2.3.1 Batch-Based Unsupervised Drift Detection Methods

Margin Density Drift Detection (MD3) (Sethi & Kantardzic, 2015) uses a trained SVM classifier with a known set of minimum and maximum density values [𝜌_min, 𝜌_max] along with a threshold θ𝜌. For an incoming batch of data, MD3 checks every instance whether it lies in margins or not and counts number of instances lying in the margin. It compares this count with previous 𝜌_min, 𝜌 _max values and updates 𝜌_min, 𝜌 _max for the current batch. If 𝜌_{max -} 𝜌 _min > θ𝜌 then a drift is detected. One major problem with MD3 is that it is classifier dependent and works only with SVM. (Sethi & Kantardzic, 2017) proposed a classifier-independent version of MD3 which monitors blind spots densities of multiple classifiers and if there is a considerable disagreement between individual classifiers then it is an indication of a high uncertainty. It uses margin density in the case of linear SVM and blind-spot density in case of other classifiers like decision trees and nearest neighbors as base learners in an ensemble. A significant difference between margin or blind-spot densities of two data windows (reference and detection window) indicates a drift in the dataset. This modified MD3 technique is referred to as MD3-RS (Random Subspace). A drift detection method based on dissimilarity in regional densities NNDVI ( Nearest Neighbour based Density Variation Identification) was proposed by (A. Liu et al., 2018) which uses K-Nearest Neighbour ( KNN) to identify the variation in regional densities and to detect drift. (Qahtan et al., 2015) proposed a PCA based drift detection method for multidimensional data streams which uses principal component analysis to project the high dimensional data into a lower dimensional space and then uses density estimation to compare two windows for drift detection. HDDDM (Hellinger Distance based Drift Detection Method)(Ditzler & Polikar, 2011) is another batch based drift detection method which uses Hellinger distance between a reference and a detection window to detect drift. A KS (Kolmogorov Smirnov ) test based drift detection (Z. Wang & Wang, 2020b) another batch based method which uses KS test to compare the distributions of two batches and signals drift if the difference is significant based on the computed p-value and chosen significance level.
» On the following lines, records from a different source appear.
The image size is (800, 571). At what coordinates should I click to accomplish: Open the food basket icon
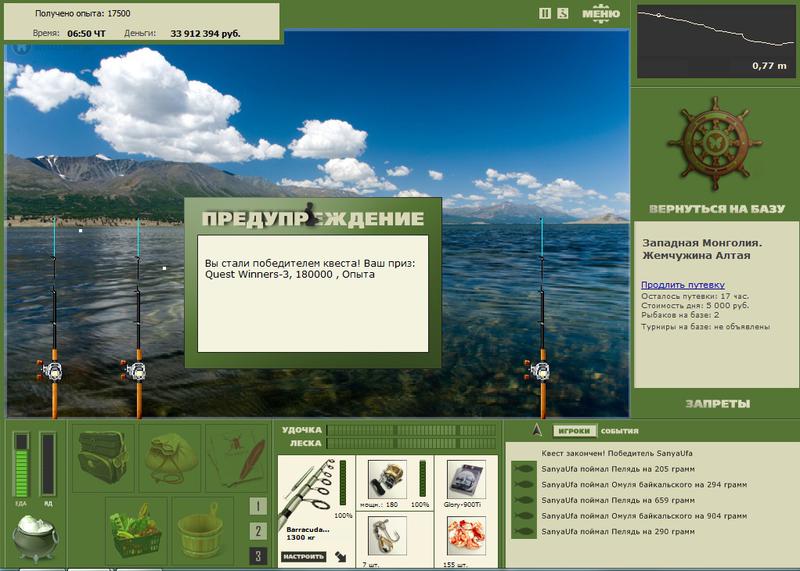[136, 530]
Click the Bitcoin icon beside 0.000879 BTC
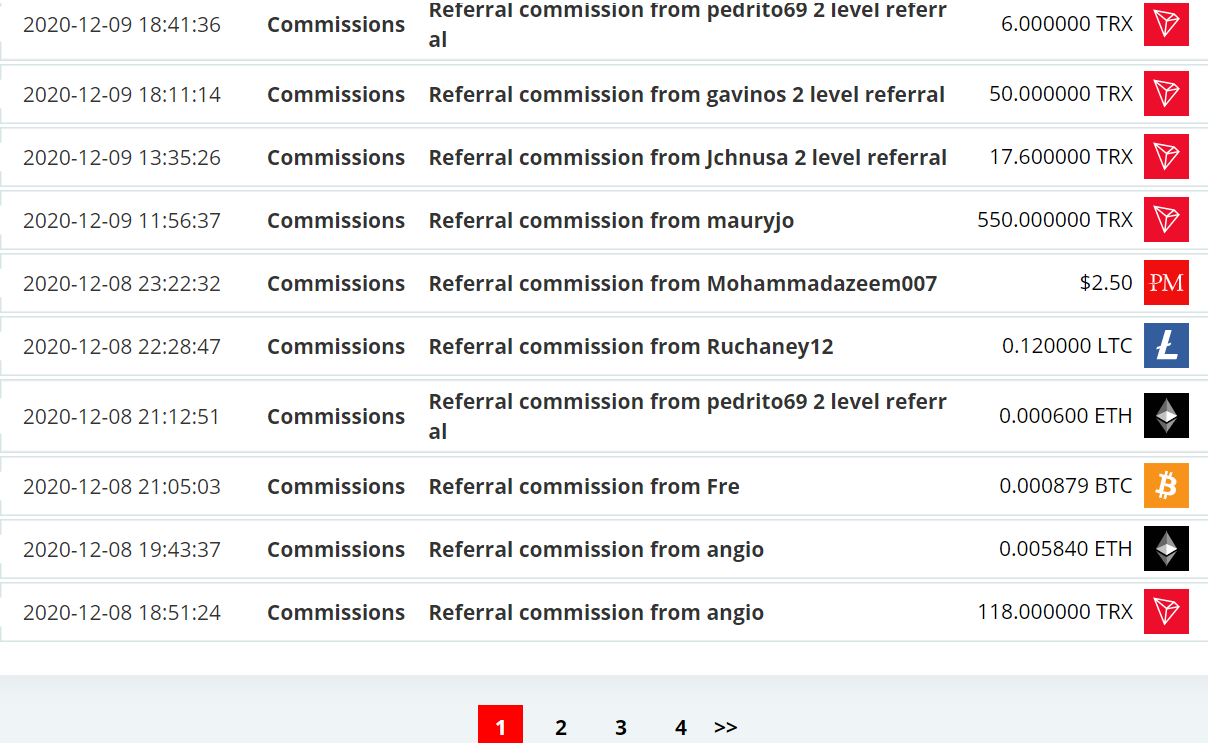The height and width of the screenshot is (743, 1208). (1166, 486)
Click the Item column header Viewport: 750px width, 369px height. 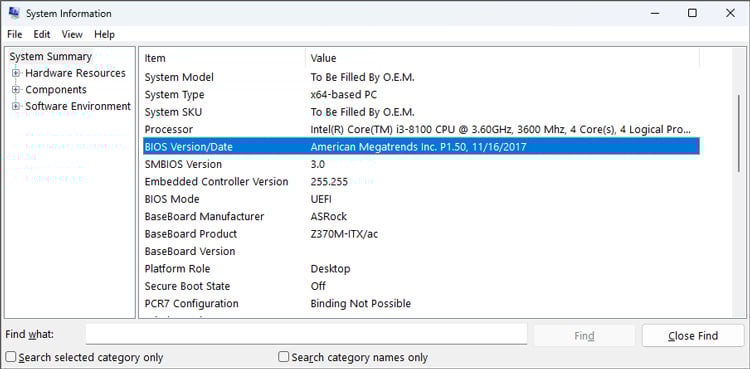223,58
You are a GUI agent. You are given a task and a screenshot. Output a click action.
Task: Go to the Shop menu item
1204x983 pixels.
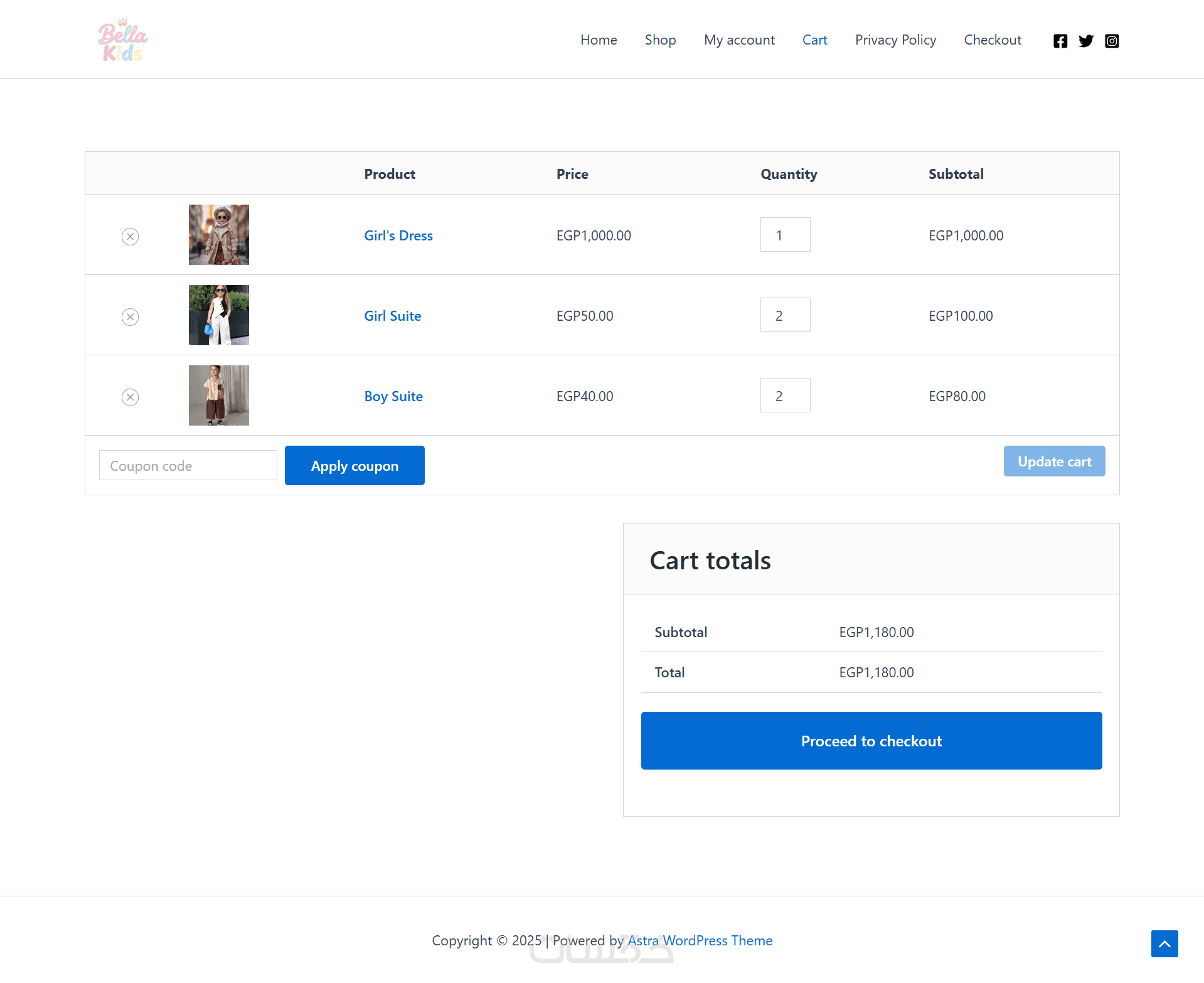point(660,40)
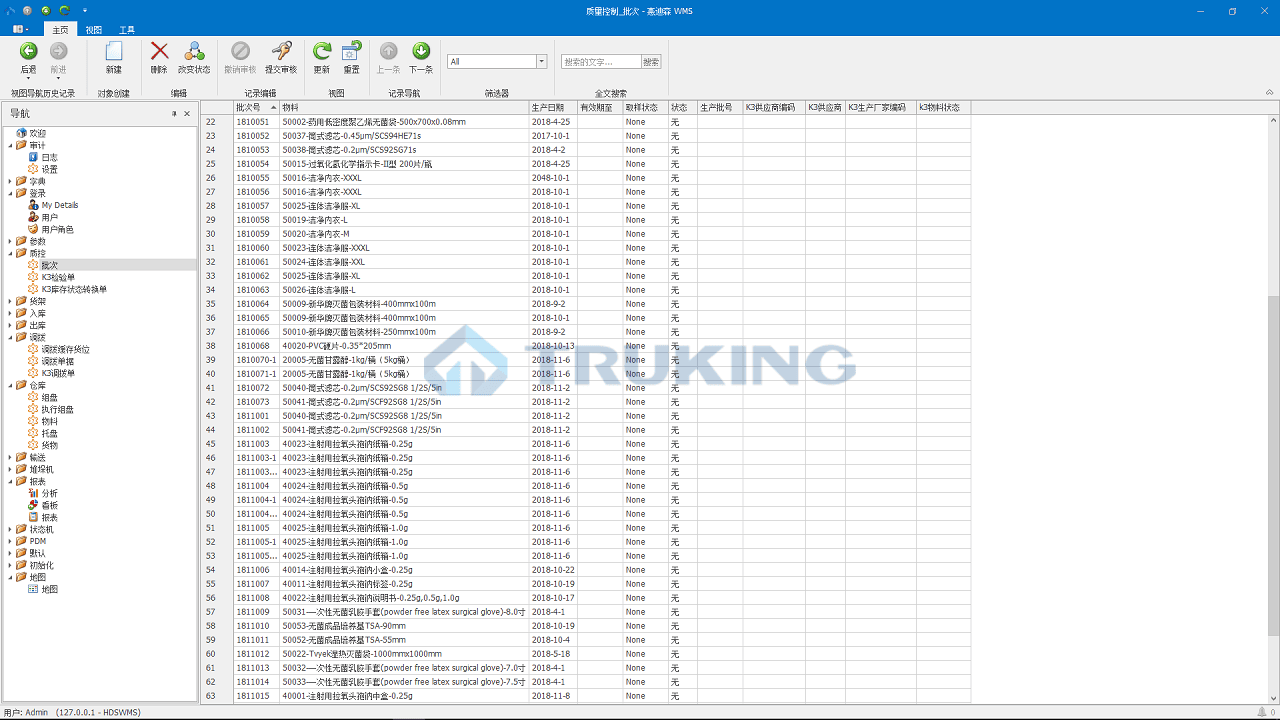This screenshot has width=1280, height=720.
Task: Switch to the 视图 ribbon tab
Action: pyautogui.click(x=93, y=30)
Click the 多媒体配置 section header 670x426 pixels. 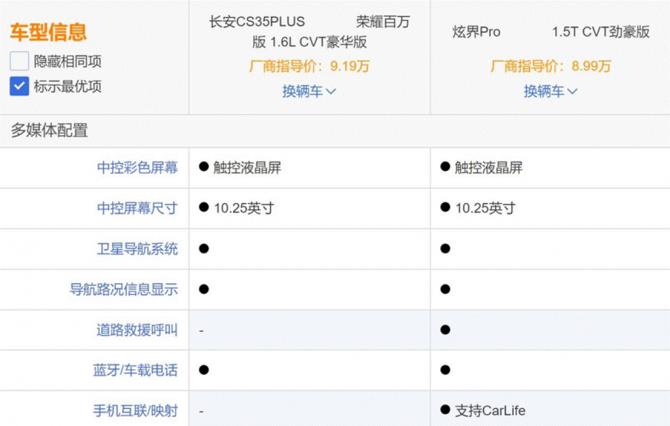tap(49, 130)
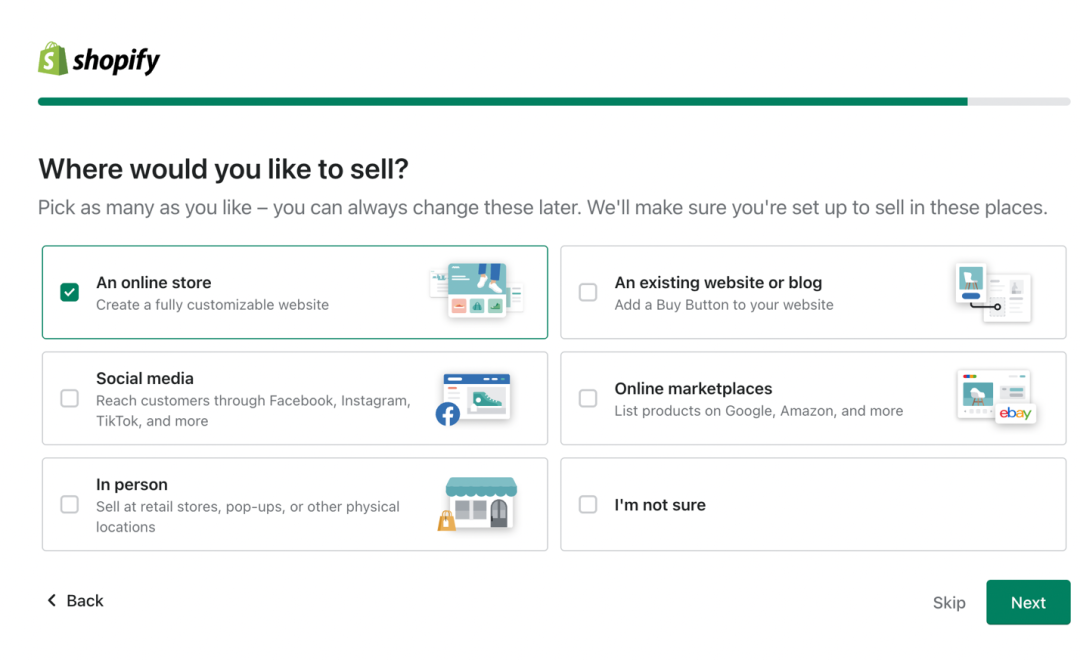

2.3.2 Online-based Unsupervised Drift Detection Methods

An online drift detection method based on an incremental KS-test (Dos Reis et al., 2016) tests whether two samples belong to the same data distribution or not .The hypothesis test is applied with the addition of each new sample in the detection window. KSWIN (Kolmogorov- Smirnov Windowing) (Raab et al., 2020) is another online version of KS based drift detection which uses a fixed-size sliding window ψ divided into two sub windows R (recent concept) and W (last concept) of the same size r . The elements of W are sampled uniformly from n-r part of the ψ (where n is the size of ψ) and last r represent the recent concept R. If two windows R and W differ significantly then a drift is detected.

2.4 Summary of Literature Review

The above literature review has been provided on the most common and popular drift detection methods and summarized in Table 1. The characteristics of drift detection techniques are summarized in Table 2.

Table 2

Summary of Drift Detection Techniques
Comparison Criteria	Detection Approach
Comparison Criteria	Supervised	Semi-Supervised	Unsupervised	Deep Learning Based
Dependency on true labels in detection	⎫	×	×	×
Dependency on true labels in adaptation	⎫	Limited	⎫	⎫
Classifier dependency	⎫	⎫	×	×
False alarms	×	⎫	⎫	under research
Types of drift detected	Surely Real	Probably Real	Probably virtual	Under research
Signal Analyzed	Univariate	Univariate	Multivariate	Univariate
Ability to summarize high dimensional data	×	×	Limited	Inherent

The properties of an ideal drift detector can be summarized as follows:

An ideal drift detector should be as reliable as is the drift detection based on supervised drift detection techniques.

Drift detection process should not be dependent on class labels as in case of unsupervised drift detection techniques.

Any available labelled should be leveraged in training a drift detector like in semi-supervised drift detection techniques.

The power of deep learning should be used to summarize high dimensional data.

Keeping in view the derived properties of an ideal drift detector, we propose an Autoencoder based Drift Detection Method (AEDDM) which works in batches and the drift detection is done in completely unsupervised way with a high confidence that the detected drift is real. In the next section, we provide theoretical aspects of AEDDM including a autoencoders and batch based drift detection.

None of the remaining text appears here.